Could this be done differently? Is it possible to systematically analyse all trench documentation using data-driven methods to better interpret the reliability of underground maps?
Your Role
As an EngD candidate, you will work under supervision to develop a data-driven model for assessing the reliability of official network maps (KLIC deliveries). You will build a prototype algorithm that can be used by infrastructure and civil engineering professionals to better evaluate cable and pipeline location data.
Your tasks will include:
1. Analysing existing trench datasets (content, format, resolution, completeness)
2. Defining the concept of ‘reliability’
3. Exploring suitable data mining and analysis methods
4. Collecting case data
5. Selecting predictive parameters
6. Training algorithms (e.g. decision trees, gradient boosting, neural networks)

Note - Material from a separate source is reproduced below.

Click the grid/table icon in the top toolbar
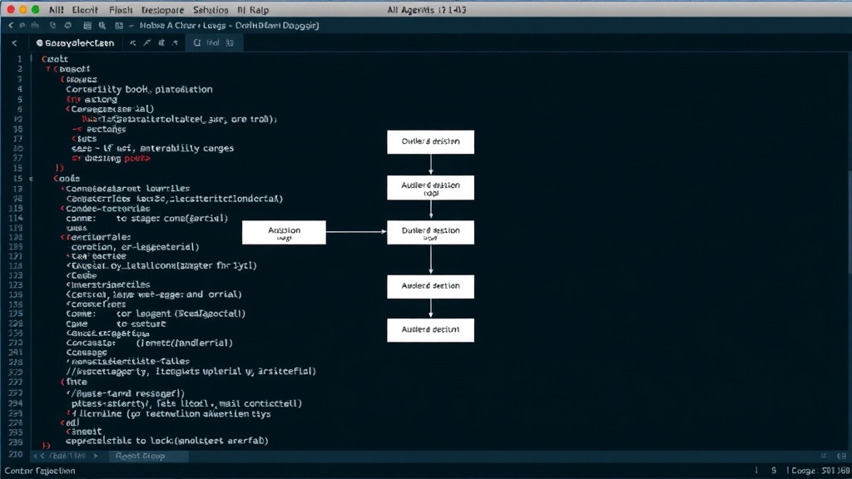The width and height of the screenshot is (852, 479). 87,26
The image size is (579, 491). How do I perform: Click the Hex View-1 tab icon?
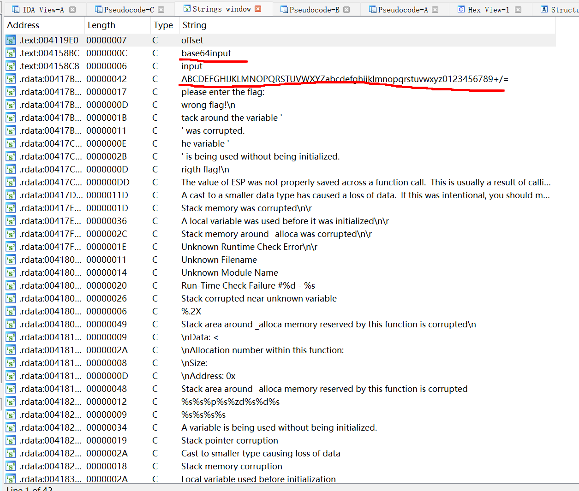[x=461, y=10]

7. Validating the prototype with end users
Your Team: ZoARG
This project is part of the ZoARG2.0 programme, in which seven major excavation chain partners (Alliander, Enexis, Gasunie, Heijmans, Kadaster, KPN, Siers, and Vitens) collaborate on research, development, and education in excavation damage prevention and responsible digging. Three of these organisations form the project steering committee.
Between 2025 and 2028, five EngD projects will be launched within ZoARG2.0. Candidates will work with UT researchers to advance scientific knowledge (digital technologies, process models, and training) aimed at improving safety in the excavation sector. ZoARG projects are carried out in close collaboration with industry partners, allowing candidates to develop both academically and professionally.
**Start date: March 2026
Duration: 2 years**
Information and application
Submit your application by 21 November 2025.

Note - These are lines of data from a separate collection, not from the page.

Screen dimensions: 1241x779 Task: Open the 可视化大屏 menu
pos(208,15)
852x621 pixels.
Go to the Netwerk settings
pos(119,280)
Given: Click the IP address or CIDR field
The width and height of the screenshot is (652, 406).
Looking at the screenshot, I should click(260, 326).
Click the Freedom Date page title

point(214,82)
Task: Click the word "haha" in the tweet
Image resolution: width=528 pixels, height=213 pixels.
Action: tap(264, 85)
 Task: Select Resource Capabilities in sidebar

Your application must include:
• A recent CV detailing relevant academic and (if applicable) professional experience
• A motivation letter (max. 1.5 pages) explaining your interest and relevant background for this project
• An overview of your MSc degree: including thesis title, abstract, and grade list
For questions about the project or your eligibility, please contact the selection committee at: l.l.oldescholtenhuis@utwente.nl
Selected candidates will be invited for an (online) interview with the academic supervisors. Interviews will take place between 15 and 30 December 2025, with invitations sent from 1 December.

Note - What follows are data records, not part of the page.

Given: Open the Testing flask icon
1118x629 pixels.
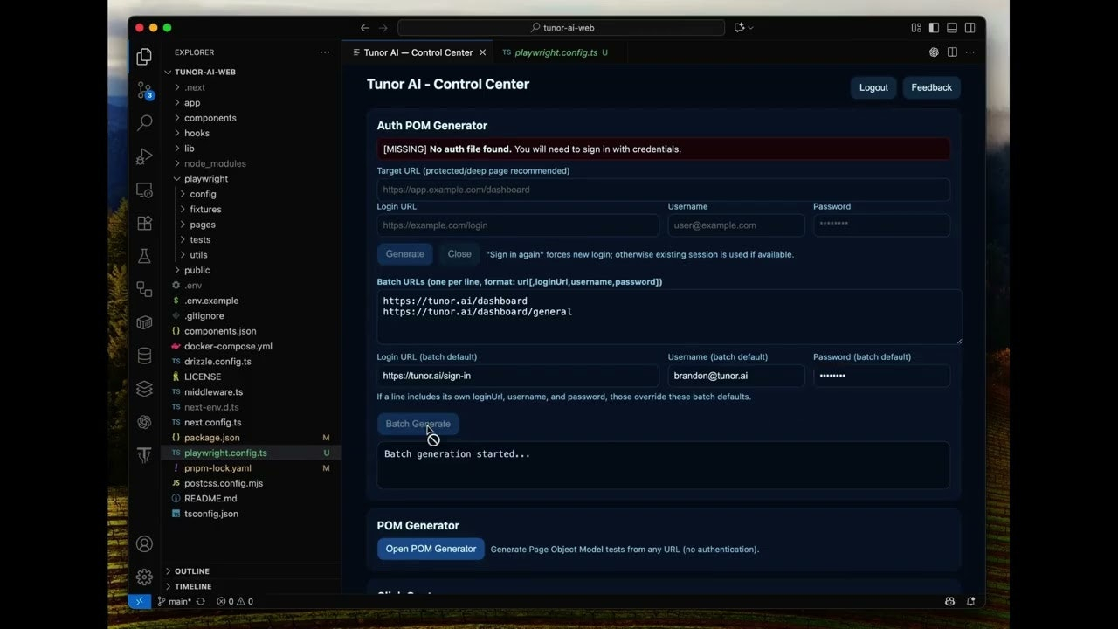Looking at the screenshot, I should (x=145, y=256).
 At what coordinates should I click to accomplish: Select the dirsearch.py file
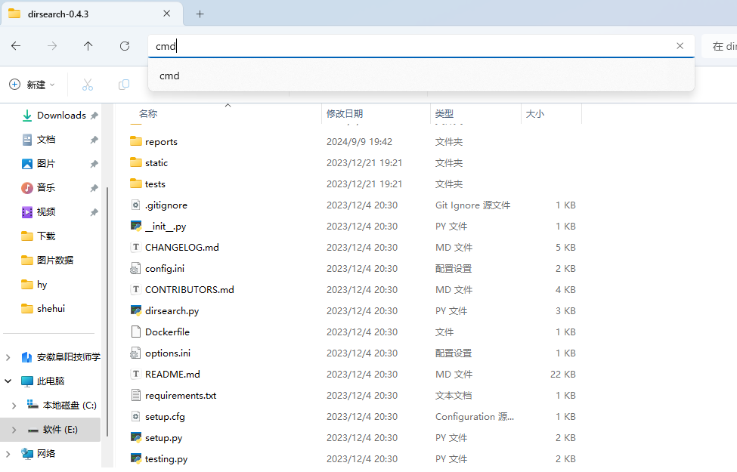[172, 310]
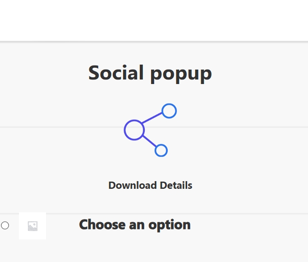
Task: Click the upper blue circle of share icon
Action: (169, 111)
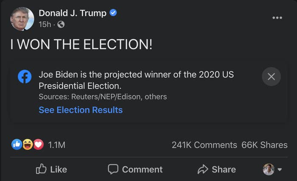
Task: Click the blue verified badge icon
Action: (x=113, y=13)
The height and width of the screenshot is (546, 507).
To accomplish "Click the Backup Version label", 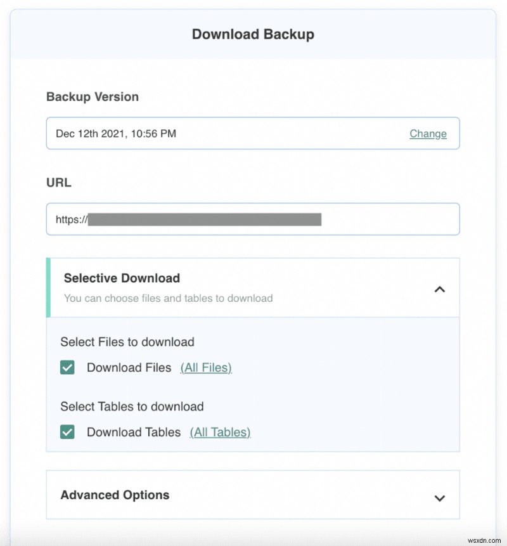I will point(93,97).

Preferred candidates will proceed to a matching interview with the project steering committee.
Screening is part of the procedure.
About the organisation
The Faculty of Engineering Technology (ET) engages in education and research of Mechanical Engineering, Civil Engineering and Industrial Design Engineering. We enable society and industry to innovate and create value using efficient, solid and sustainable technology. We are part of a ‘people-first' university of technology, taking our place as an internationally leading center for smart production, processes and devices in five domains: Health Technology, Maintenance, Smart Regions, Smart Industry and Sustainable Resources. Our faculty is home to about 2,900 Bachelor's and Master's students, 550 employees and 150 PhD candidates. Our educational and research programmes are closely connected with UT research institutes Mesa+ Institute, TechMed Center and Digital Society Institute.